Miracles bear witness to truth. They are convincing because they arise from conviction. Without conviction they deteriorate into magic, which is mindless and therefore destructive; or rather, the uncreative use of mind. T-1.I.14. (Principles of Miracles)
The avoidance of magic is the avoidance of temptation. For all temptation is nothing more than the attempt to substitute another will for God's. These attempts may indeed seem frightening, but they are merely pathetic. They can have no effects; neither good nor bad, neither rewarding nor demanding sacrifice, healing nor destructive, quieting nor fearful. When all magic is recognized as merely nothing, the teacher of God has reached the most advanced state. … For magic of any kind, in all its forms, simply does nothing. Its powerlessness is the reason it can be so easily escaped. What has no effects can hardly terrify. M-16.91-5,7-9.

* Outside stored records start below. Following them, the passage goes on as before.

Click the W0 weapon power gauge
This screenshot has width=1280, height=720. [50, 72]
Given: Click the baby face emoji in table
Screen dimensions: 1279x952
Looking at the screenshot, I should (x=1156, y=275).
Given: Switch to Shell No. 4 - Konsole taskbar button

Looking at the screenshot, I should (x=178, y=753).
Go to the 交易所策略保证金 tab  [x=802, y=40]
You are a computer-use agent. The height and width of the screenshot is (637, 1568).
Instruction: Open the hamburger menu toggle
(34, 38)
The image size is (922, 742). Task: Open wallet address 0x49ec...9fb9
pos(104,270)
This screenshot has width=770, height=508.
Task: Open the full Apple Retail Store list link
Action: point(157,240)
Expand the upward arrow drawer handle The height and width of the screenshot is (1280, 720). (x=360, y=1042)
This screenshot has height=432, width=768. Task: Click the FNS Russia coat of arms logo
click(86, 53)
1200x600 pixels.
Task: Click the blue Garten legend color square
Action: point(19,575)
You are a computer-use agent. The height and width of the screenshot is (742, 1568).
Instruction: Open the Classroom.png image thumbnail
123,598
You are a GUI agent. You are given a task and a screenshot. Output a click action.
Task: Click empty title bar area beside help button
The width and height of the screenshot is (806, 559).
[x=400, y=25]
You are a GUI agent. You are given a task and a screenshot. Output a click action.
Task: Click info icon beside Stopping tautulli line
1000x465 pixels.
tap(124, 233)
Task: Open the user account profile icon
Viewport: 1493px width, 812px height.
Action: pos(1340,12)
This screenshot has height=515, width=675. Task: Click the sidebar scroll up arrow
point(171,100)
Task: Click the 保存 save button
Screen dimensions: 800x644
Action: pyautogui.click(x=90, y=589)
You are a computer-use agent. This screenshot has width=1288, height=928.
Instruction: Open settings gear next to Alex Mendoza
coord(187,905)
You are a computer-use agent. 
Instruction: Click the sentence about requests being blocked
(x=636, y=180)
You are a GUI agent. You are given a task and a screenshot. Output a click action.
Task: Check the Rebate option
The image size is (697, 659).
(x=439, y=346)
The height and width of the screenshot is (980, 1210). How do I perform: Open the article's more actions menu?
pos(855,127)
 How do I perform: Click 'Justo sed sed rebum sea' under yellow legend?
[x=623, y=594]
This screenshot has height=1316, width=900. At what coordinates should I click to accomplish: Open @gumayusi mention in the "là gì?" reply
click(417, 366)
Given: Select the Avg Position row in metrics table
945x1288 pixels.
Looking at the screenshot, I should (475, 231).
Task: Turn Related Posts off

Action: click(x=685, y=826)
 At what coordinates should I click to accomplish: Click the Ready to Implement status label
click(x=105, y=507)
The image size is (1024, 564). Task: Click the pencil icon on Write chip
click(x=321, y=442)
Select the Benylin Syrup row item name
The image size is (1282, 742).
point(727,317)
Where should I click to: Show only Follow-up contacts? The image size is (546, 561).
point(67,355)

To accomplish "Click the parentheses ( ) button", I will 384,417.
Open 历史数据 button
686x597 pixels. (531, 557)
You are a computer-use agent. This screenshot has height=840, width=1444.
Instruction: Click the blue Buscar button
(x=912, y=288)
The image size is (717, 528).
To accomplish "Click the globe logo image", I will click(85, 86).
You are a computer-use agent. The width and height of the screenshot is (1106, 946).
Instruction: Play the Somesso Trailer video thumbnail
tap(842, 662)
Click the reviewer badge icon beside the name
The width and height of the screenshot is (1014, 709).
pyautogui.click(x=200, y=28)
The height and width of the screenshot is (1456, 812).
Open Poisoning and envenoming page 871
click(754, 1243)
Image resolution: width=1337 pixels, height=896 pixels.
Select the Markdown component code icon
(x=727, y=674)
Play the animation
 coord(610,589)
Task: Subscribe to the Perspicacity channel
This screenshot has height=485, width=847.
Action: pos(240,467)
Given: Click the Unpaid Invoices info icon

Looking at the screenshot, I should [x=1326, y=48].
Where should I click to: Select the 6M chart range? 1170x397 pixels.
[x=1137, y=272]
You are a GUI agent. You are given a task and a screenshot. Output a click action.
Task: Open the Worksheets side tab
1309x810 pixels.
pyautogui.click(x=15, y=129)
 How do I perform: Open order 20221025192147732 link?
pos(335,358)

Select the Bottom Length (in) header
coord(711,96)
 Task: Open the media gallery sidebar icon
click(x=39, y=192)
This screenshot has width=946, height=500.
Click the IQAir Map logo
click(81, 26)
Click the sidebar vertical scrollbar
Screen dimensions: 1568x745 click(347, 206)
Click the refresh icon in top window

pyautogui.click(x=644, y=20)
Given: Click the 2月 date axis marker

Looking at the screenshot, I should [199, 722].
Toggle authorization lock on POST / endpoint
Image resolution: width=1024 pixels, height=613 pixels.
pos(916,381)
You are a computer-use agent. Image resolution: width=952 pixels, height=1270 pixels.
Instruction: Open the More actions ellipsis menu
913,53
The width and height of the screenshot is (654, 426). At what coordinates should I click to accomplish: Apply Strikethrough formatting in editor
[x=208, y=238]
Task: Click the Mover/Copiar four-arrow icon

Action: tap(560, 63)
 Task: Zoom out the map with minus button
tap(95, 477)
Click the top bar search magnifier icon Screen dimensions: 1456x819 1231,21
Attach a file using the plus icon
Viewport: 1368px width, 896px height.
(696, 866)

This is from a question in the Manual For Teachers - HOW DO GOD'S TEACHERS DEAL WITH MAGIC THOUGHTS?:
How to deal with magic thus becomes a major lesson for the teacher of God to master. His first responsibility in this is not to attack it. If a magic thought arouses anger in any form, God's teacher can be sure that he is strengthening his own belief in sin and has condemned himself. ...… Anger in response to perceived magic thoughts is a basic cause of fear. ... A magic thought, by its mere presence, acknowledges a separation from God M-17.1:4-6/5:1,3.